───── Material ─────

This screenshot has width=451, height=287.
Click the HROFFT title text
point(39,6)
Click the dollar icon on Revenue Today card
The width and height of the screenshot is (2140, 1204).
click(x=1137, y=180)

─────

§ **What you need to do**: Copy the lines above word for word, starting at the line that contains "Click the dollar icon on Revenue Today card" and ending at the last line of the records, with both ends included.

§ **Completed task**:
Click the dollar icon on Revenue Today card
The width and height of the screenshot is (2140, 1204).
click(x=1137, y=180)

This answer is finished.